Place bucket under running shower and go to pub for one hour (minimum).
Return, turn off shower & drain water from bucket.
Place bucket on kitchen table and remove dishes as needed.
Obviously no water restrictions in those days !
Reply #42. Apr 10 12, 11:21 PM
Couldn't find my first post.. so posted again !|
Reply #43. Apr 10 12, 11:22 PM
Good for you Creedy. But enlighten me as to how you got away with it. I've thought of lots of ways but there is always a flaw in every plan LOL|
Reply #44. Apr 10 12, 11:52 PM
Yes, I'd like to know too !!|
Reply #45. Apr 11 12, 12:08 AM
My former roomate (one m or two?) and/or tennant, who lived on the second floor of my completely adorable little Victorian house in Montana, did his dishes once a week, whether he needed to or not, by placing ALL of them in his bathtub, adding liquid detergent of some kind, and going after that soggy, bubbly mess with a toilet brush. Once he was certain he had probably and potentially given all of them a good scrubbing, he emptied the tub and rinsed them by adding another tubful of water. And... voila! Done! I want to believe he only used this particular toilet brush for his dishes, but I have no facts to back this up.|
Needless to say, while I invited him, or he invited himself for dinner twice a week, depending on the delicious aromas lofting up the staircase from my domicile, I never, EVER ate anything in his also adorable apartment on the second floor.

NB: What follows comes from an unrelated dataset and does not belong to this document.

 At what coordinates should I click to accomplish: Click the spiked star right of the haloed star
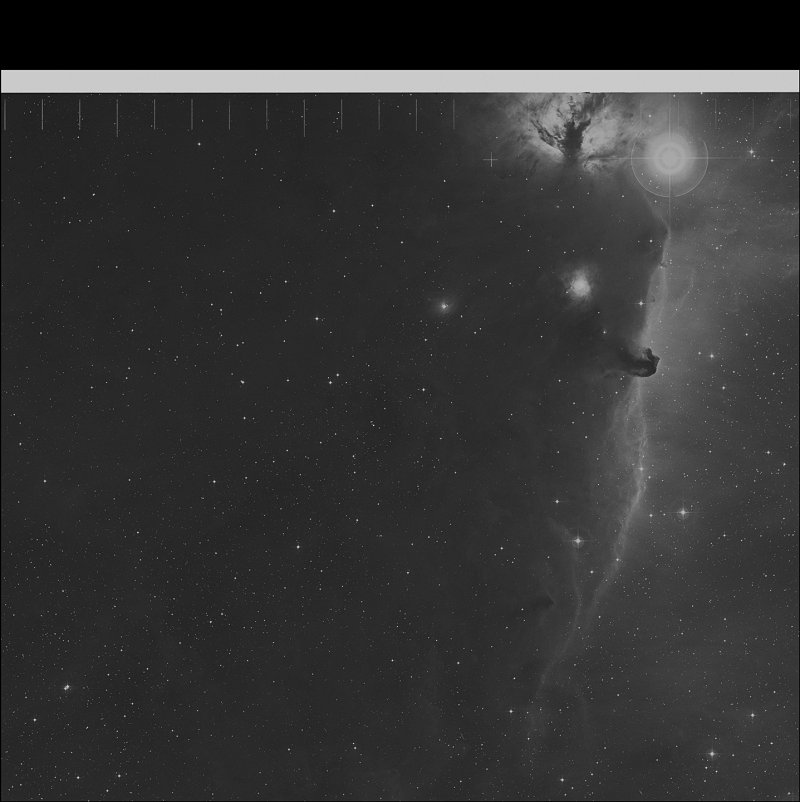(x=750, y=153)
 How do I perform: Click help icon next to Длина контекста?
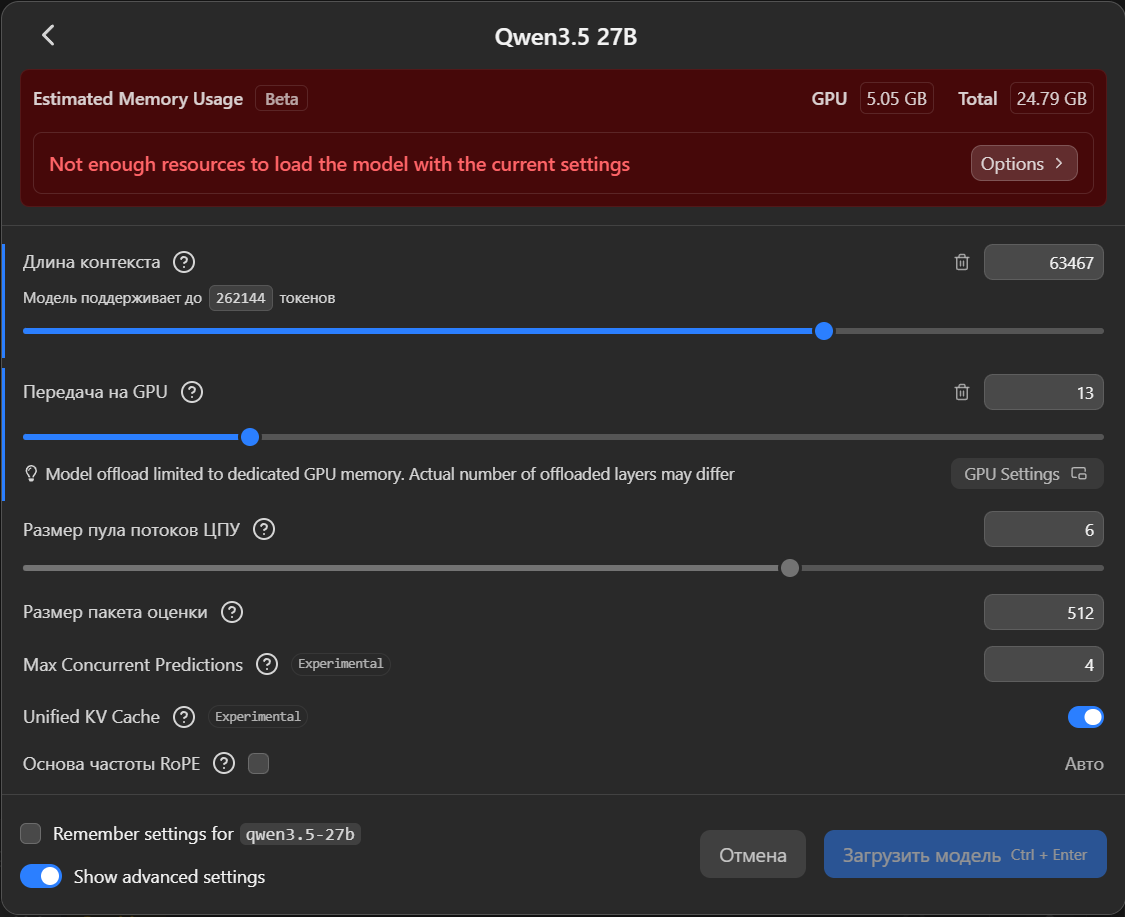point(184,263)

Hip hip for bachelorhood! I give it an enthusiastic two thumbs wayyy up!
Reply #46. Apr 11 12, 12:41 AM
I love P.J. O'Rourke!
And if you want to know anything about sheep or sheepherders, I'm the go-to girl for that, too. Sheep are great; sheepherders, not so much, but they are fairly predictable. However, never, ever think you have a ewe, ram or wether figured out. Much like bachelors, you never know what they are going to try next, or if it could also place you in danger. My advice is to stand back and just watch!
Reply #47. Apr 11 12, 12:46 AM
well Mommakat and Tezza, I hit him over the head with the electric frying pan he'd used every day - without ever washing it up - then fed him, bit by bit, to my pet crocodile, Horace.|
Horace is an excellent pet - ecologically friendly, economical to feed, superb for recycling people who annoy me, keeps away intruders, and will one day make an excellent handbag or two.
Reply #48. Apr 11 12, 1:29 AM
Eeeek blackdress - washing the dishes with the toilet brush! I shudder to imagine what he did with the toilet paper.|
Reply #49. Apr 11 12, 1:31 AM
Creedy, may I borrow Horace please ? My Broome sis in law won't bring me down a crocodile for my own ! And I promise to take him on to Mommakat when he's done his job at my place !! |
Reply #50. Apr 11 12, 2:24 AM
Creedy, I have to add some courses, but those we - be it bachelor or married man - really need! |
- "Oxymorons in Everyday Life"
Basic: "The Female Logic"
Advanced: "Female Logic and its Most Common Contradictions" or "The Ten Healthiest Ways to Survive the Female's Yell 'Why don't you understand that?!?!?!?!?'"
- "Language Skills"
Basic: "How to Understand the Female Language: Saying Something While Meaning the Exact Opposite"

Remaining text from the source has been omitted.